A check valve is a one-way valve that permits flow in one direction only — opens automatically under forward pressure, closes automatically under reverse pressure. No external operator. Common applications include sump-pump discharges, well-pump suction lines, and the inlet of a pressure tank.

What it is

The check valve has a single moving element — a disc, ball, or piston — that’s pushed open by forward flow and pushed closed by reverse flow. No handle, no power, no operator. It’s the simplest possible automatic valve.

Common types:

  • Swing check. Hinged disc that swings open under flow and closes under reverse flow. Low pressure drop when open. Direction-dependent (must be installed with the hinge axis horizontal so gravity helps the disc close).
  • Spring-loaded check. Disc held against the seat by a small spring. Works in any orientation. Faster closure than swing — preferred where reverse-flow events would otherwise cause water hammer.
  • Ball check. Free-floating ball that seats on an O-ring. Low capacity; used in low-flow specialty applications.
  • Foot check (foot valve). A spring or disc check at the suction inlet of a well pump, with a screen to keep debris out. Holds the pump prime between cycles.
  • Tilting-disc, lift, piston, stop check. Industrial variants for special service.

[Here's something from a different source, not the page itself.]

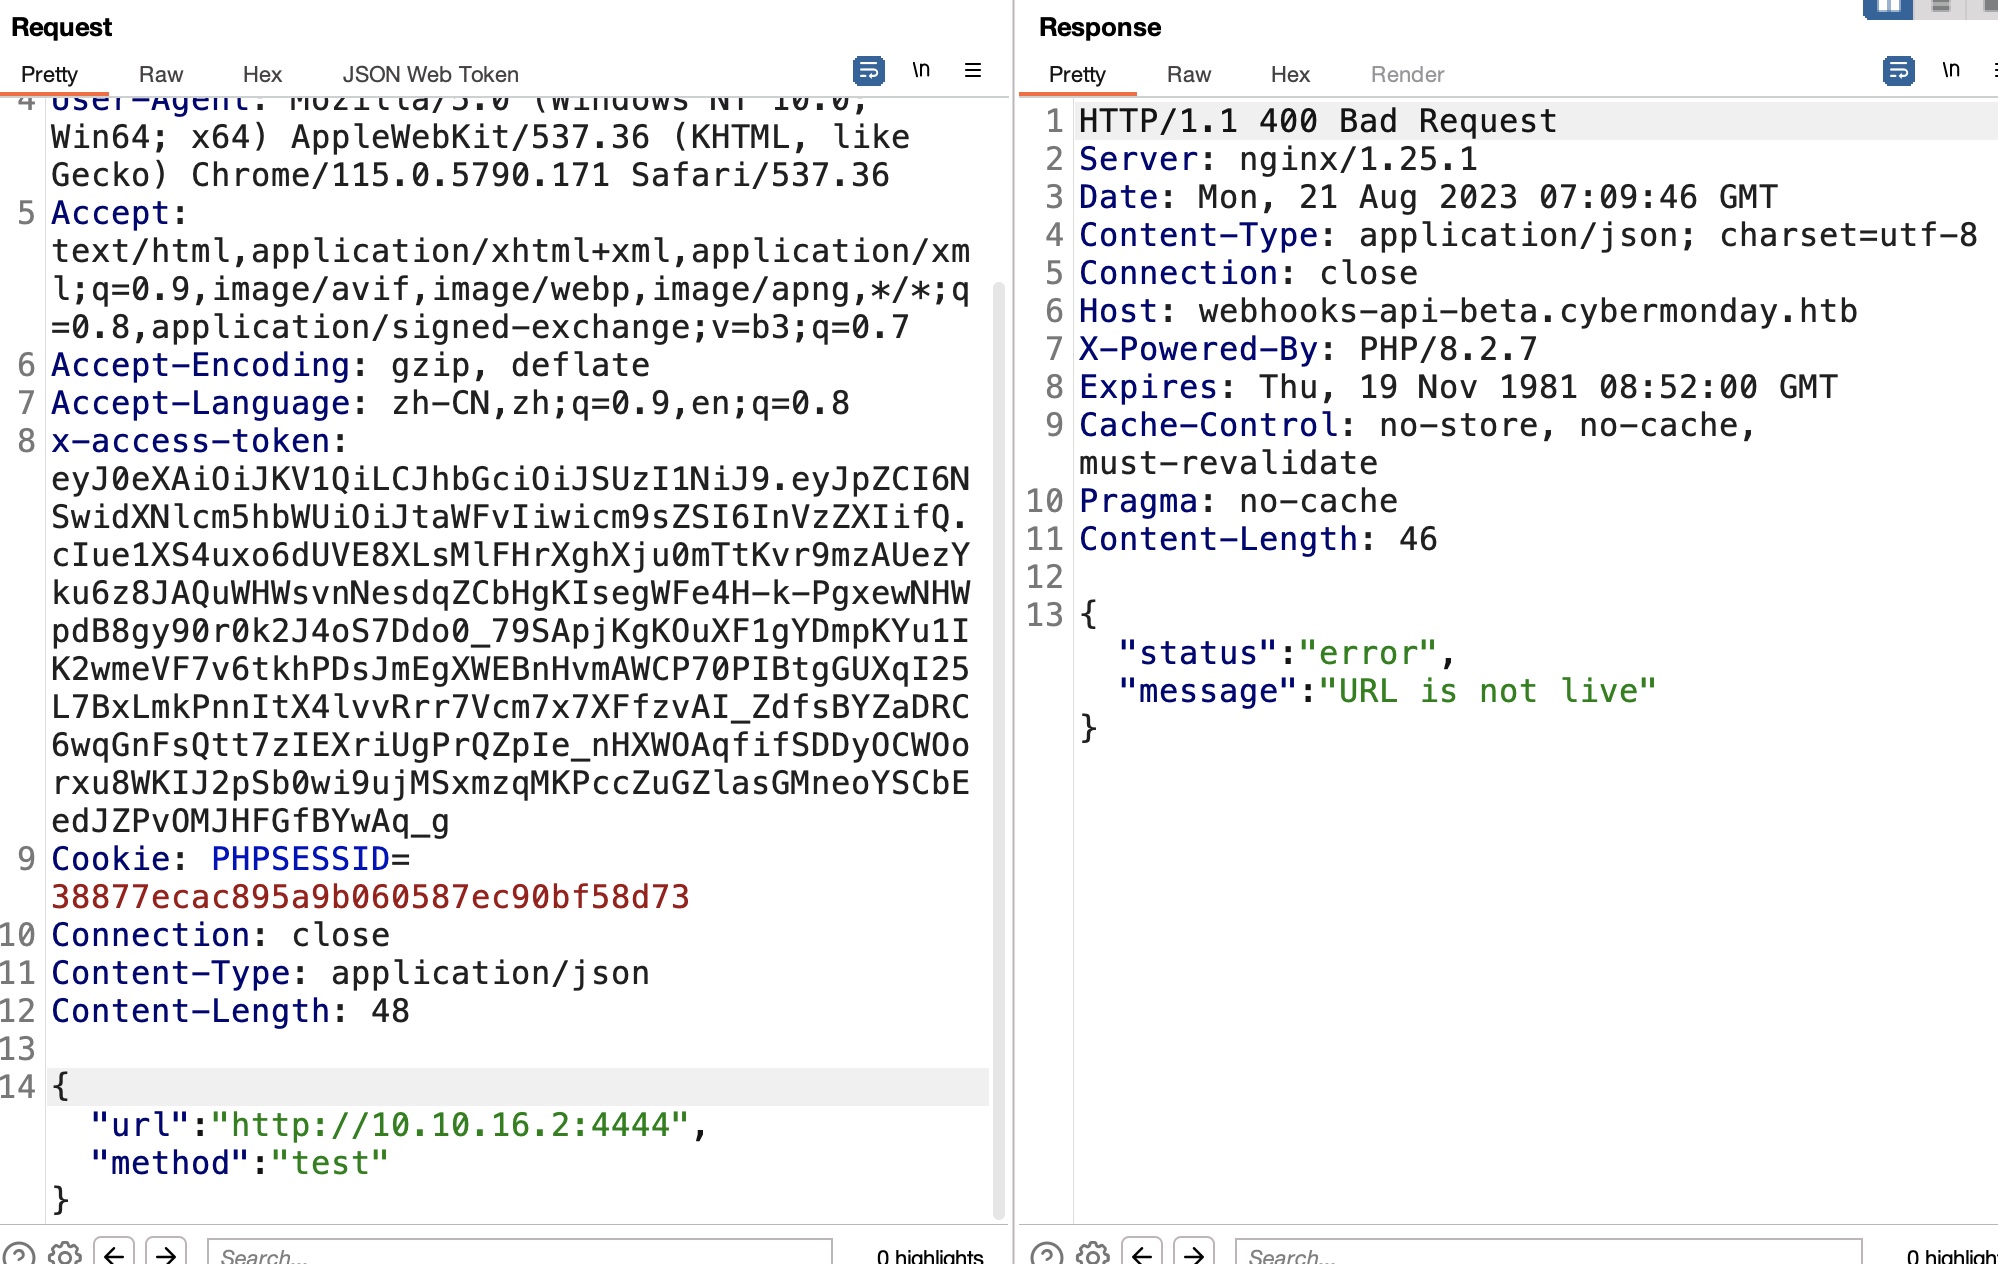Image resolution: width=1998 pixels, height=1264 pixels.
Task: Show newline characters in Response panel
Action: point(1950,71)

The big-picture distinction: check valves are automatic and one-way. Manual valves (gate, ball, globe) require operator action and are two-way. Both can shut off flow; only checks shut off reverse flow without intervention.

Why it matters to a homeowner

Check valves matter where reverse flow would be a problem:

  • Sump-pump discharge. Without a check valve, the lifted column of water siphons back into the pit when the pump stops, the pit refills with the same water, and the pump runs again — a “runs but doesn’t pump down” symptom.
  • Well-pump suction (foot valve). Without it, water in the suction pipe drains back into the well overnight, the pump loses prime, and it can’t restart in the morning.
  • Toilet fill valve. Has a small built-in check that prevents backflow into the supply if pressure inverts.
  • At-meter dual check. Some WA water utilities install a dual-check valve at every residential meter as containment protection — keeps any potential homeowner-side cross-connection out of the public main.

A failed check valve usually shows up indirectly: water keeps cycling through a pump, a fixture refuses to refill, or a backflow inspection fails. Replacement is straightforward in most cases — a $20–$80 part plus 30–60 minutes of labor in accessible locations.

Common variants and what a check valve isn’t

  • Check valve vs. gate / ball / globe valve. Check is automatic and one-way; the others are manual and two-way.
  • Swing vs. spring check. Swing has a hinged disc and depends on orientation; spring has a spring-loaded disc and works in any direction.
  • Single check vs. dual check. Dual-check has two checks in series for redundancy (ASSE 1024). Required by some utilities at the meter.

Common failure modes

  • Disc, O-ring, or spring degradation — slow reverse leak.
  • Debris caught at the seat — won’t fully close.
  • Slam-induced fatigue on swing checks under rapid reverse-flow events.
  • Stuck-open from corrosion or scale buildup.